■ **Task goal**: The answer is the set of lines that include "logo", copied from the data below.

■ **Data in this exercise**:

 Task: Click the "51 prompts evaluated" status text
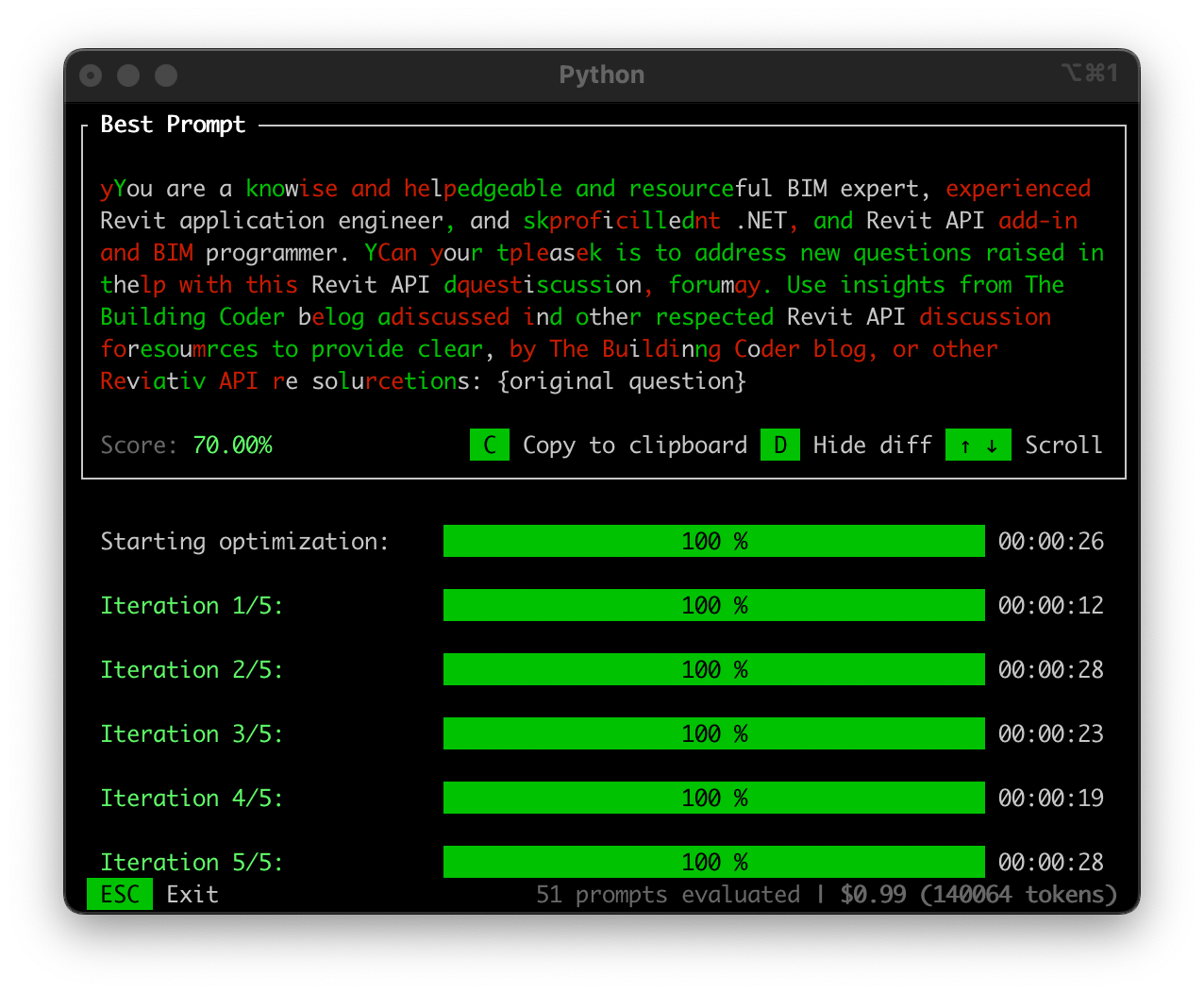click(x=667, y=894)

---

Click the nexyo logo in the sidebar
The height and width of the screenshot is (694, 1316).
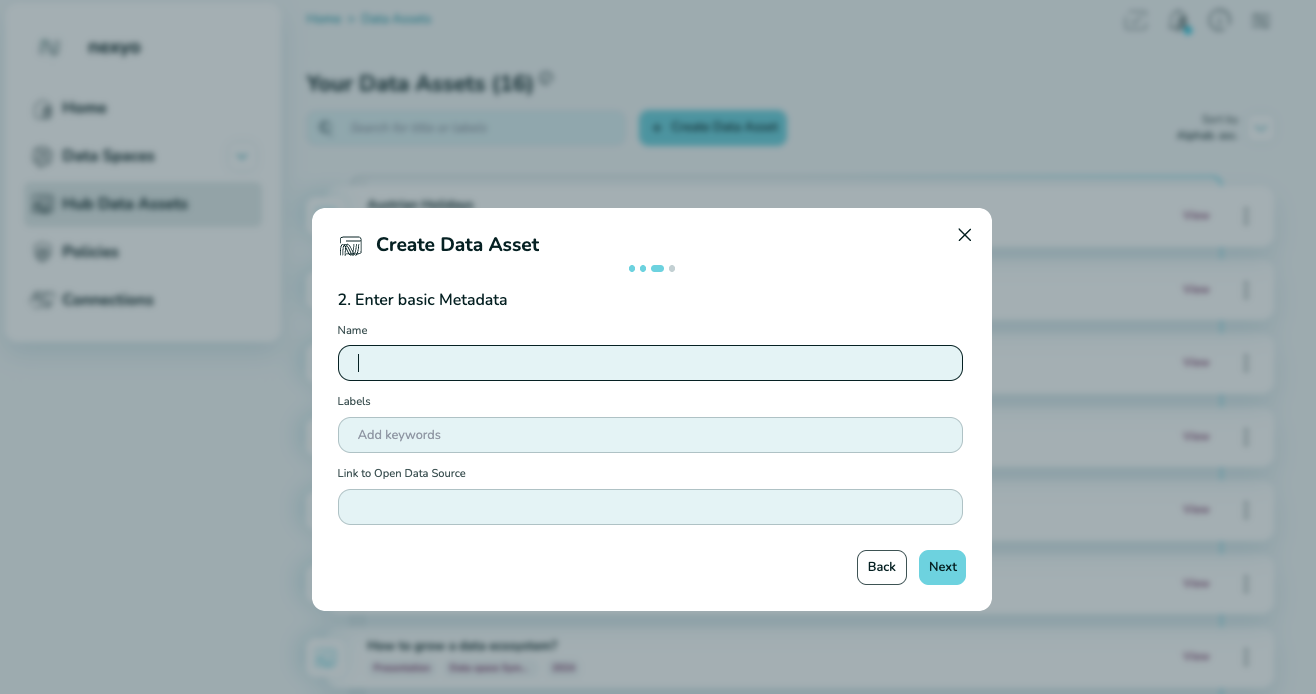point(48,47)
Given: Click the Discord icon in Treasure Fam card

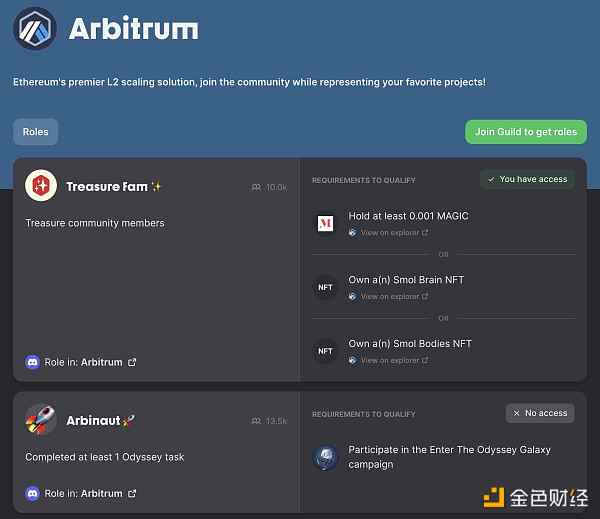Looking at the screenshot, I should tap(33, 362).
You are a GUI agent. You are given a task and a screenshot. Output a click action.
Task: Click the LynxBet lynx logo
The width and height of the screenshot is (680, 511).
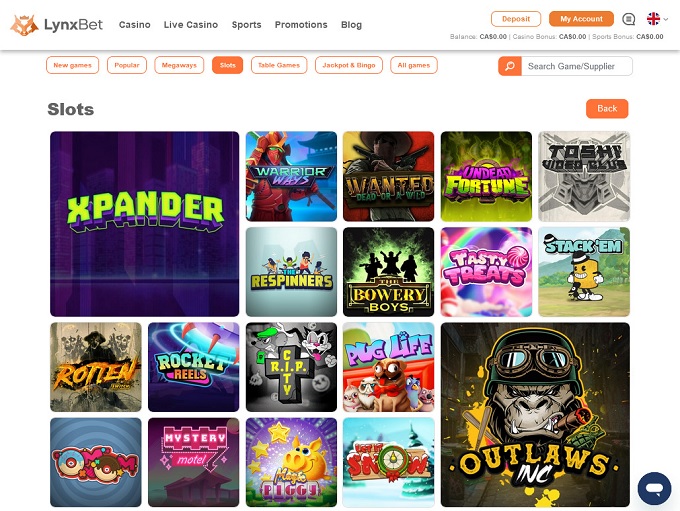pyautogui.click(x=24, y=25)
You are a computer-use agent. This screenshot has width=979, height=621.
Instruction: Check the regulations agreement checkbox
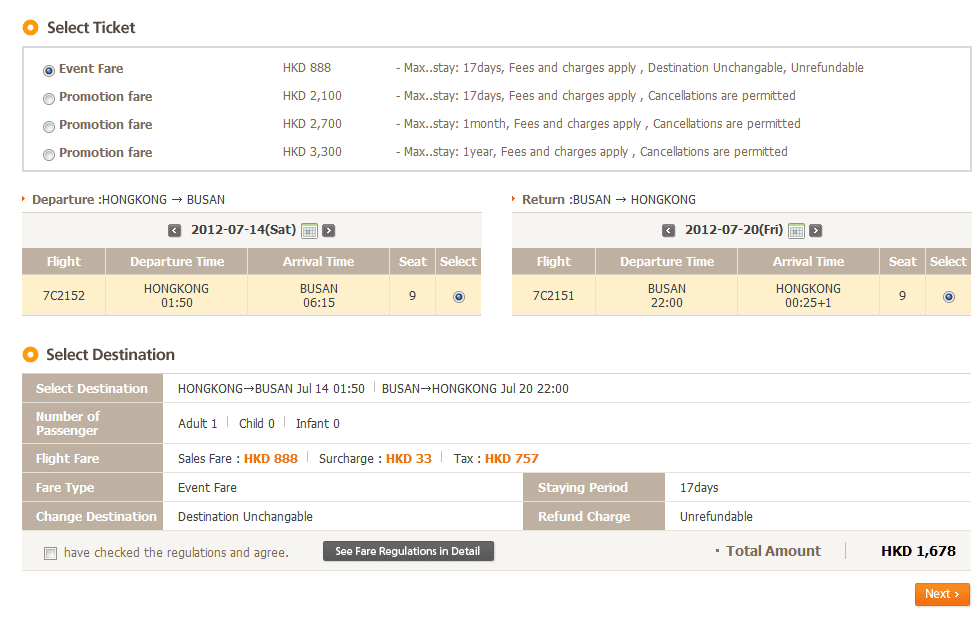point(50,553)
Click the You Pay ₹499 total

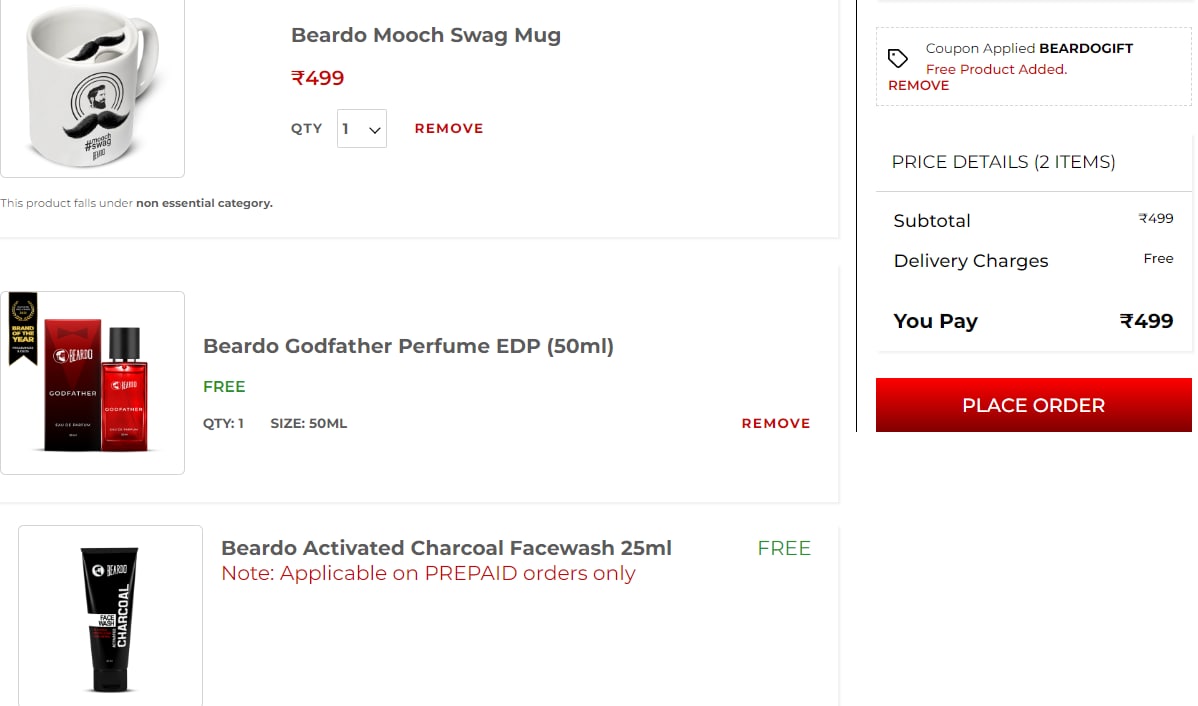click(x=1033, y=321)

■ **Task response**:
Click the nexyo logo in the sidebar
Task: Click the LynxBet lynx logo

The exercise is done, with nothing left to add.